Here we present reviews of the Vegas album and singles, alas alack, we can only find this one at the moment!

Andy Gill's Review From The Independent

Vegas – Vegas (RCA 74321110442)

EVER since Blind Faith, pally star collaborations have rightly been regarded with some suspicion; this one-off combination of Dave Stewart and Terry Hall, however, is, actually pretty decent, perhaps because it was done as a work project rather than as an extension of friendship. It’s a fortuitous dovetailing of Stewart’s musical mise-en-scene and Hall’s droll pop musings, the ex-Eurythmic buffing a sheen of hope on to the ex-Special’s lugubrious lyrics.

 

The pair don’t build the sonic cathedrals of the Stewart / Lennox partnership; these are more modest, less emotionally dramatic, but more interestingly detailed edifices.
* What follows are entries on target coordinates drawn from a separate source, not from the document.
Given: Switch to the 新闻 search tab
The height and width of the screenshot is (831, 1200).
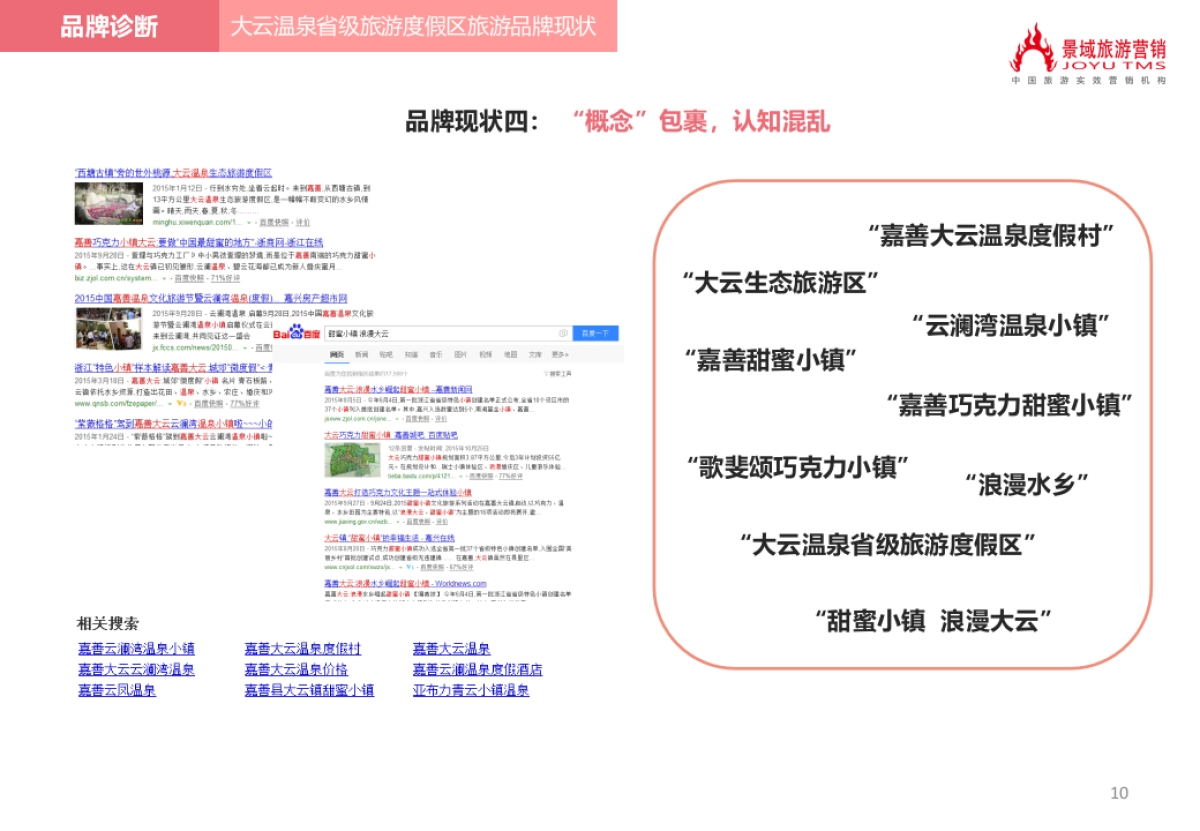Looking at the screenshot, I should tap(361, 355).
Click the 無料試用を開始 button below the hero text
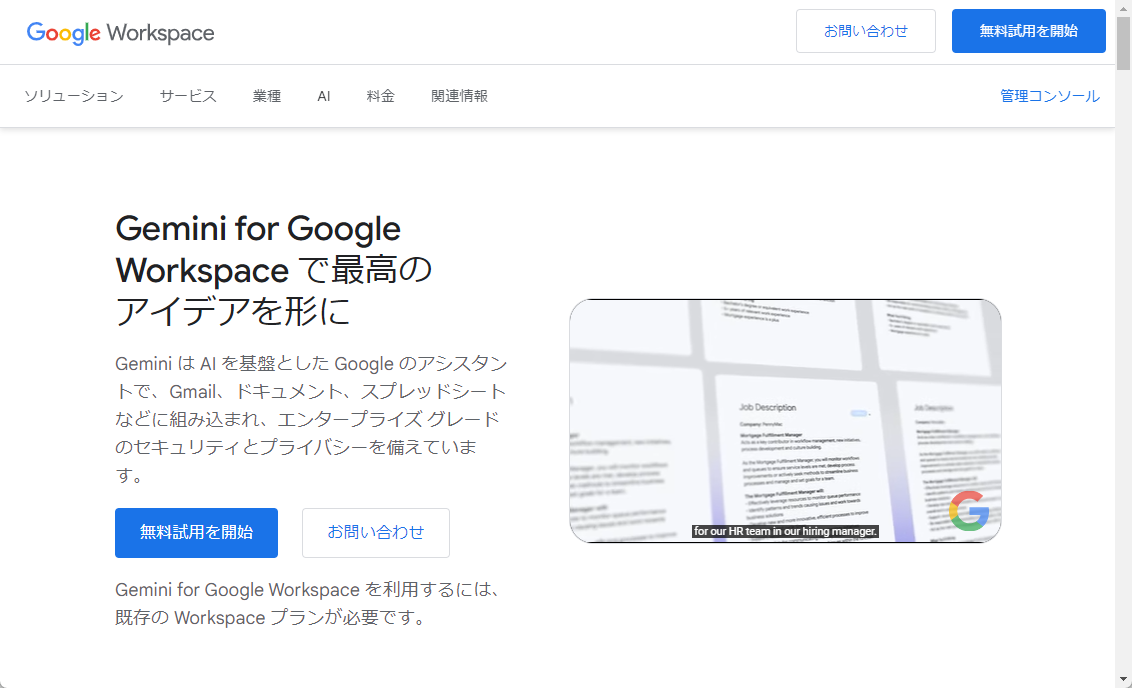This screenshot has width=1132, height=688. pos(196,533)
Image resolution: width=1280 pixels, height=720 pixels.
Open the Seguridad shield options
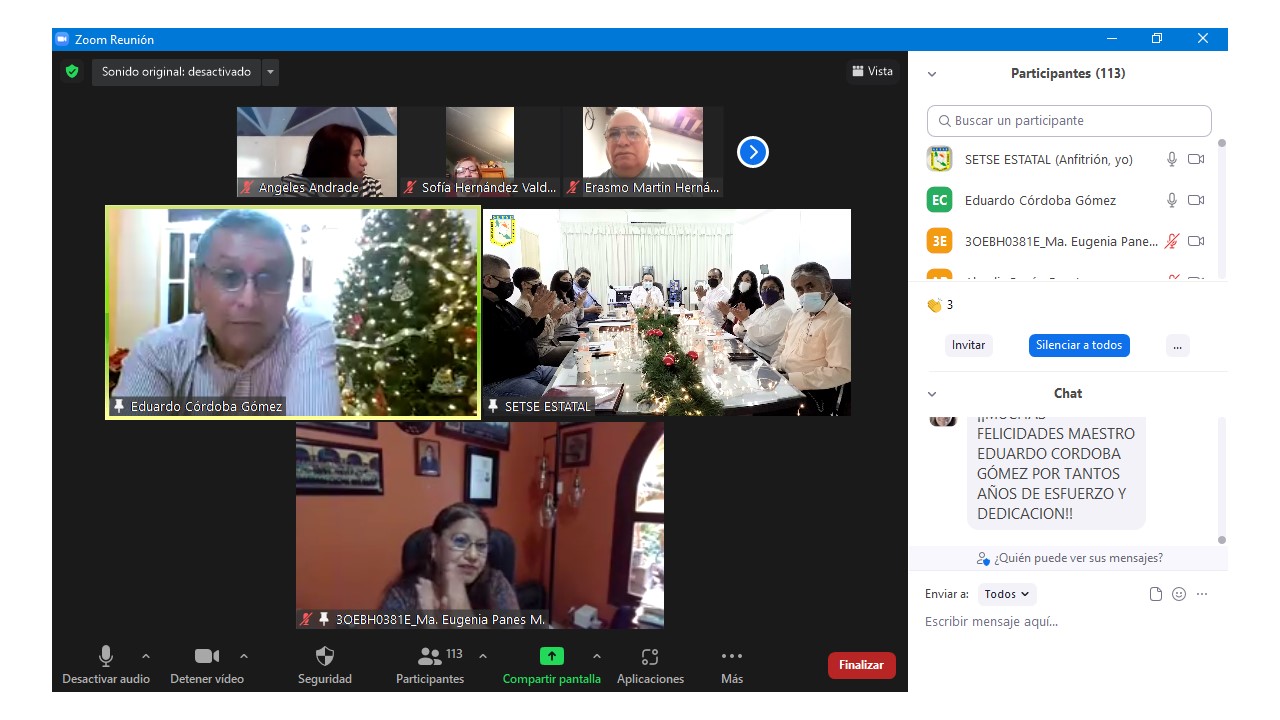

There’s less fluff here than on a typical Eurythmics album too, with only the cover of the turgid Euro-ballad ‘She’ stretching one’s patience.

 

Working with Hall has clearly brought out the white rasta in Stewart, the bulk of these tracks built upon the reggae offbeat, from the tight skank of ‘Take Me for What I Am’ to the Depeche Mode-style electro-pop of ‘The Thought of You’ and the dub-pop of ‘Nothing Alas Alack’. The album’s highlight, though, is ‘Walk into the Wind’, a gentle Caribbean pop mood with a well- crafted love lyric and a chorus that adds an extra layer of harmony counterpoint each time round, building to a euphoric finale. It’s quite exquisite, rather like what the Pet Shop Boys might do if they were as sentimental as P M Dawn.

 

Lyrically, Hall’s on top form for most of the album. His dry, Keaton-esque way with a deadpan observation enables him to thread a line like ‘I even like myself again’ into the album’s most positive song, whilst retaining the nerve to write a couplet as dumb as ‘Sometimes she gets wriggly / Sometimes she lies still’. That takes a special kind of talent, and a fair amount of gall, too.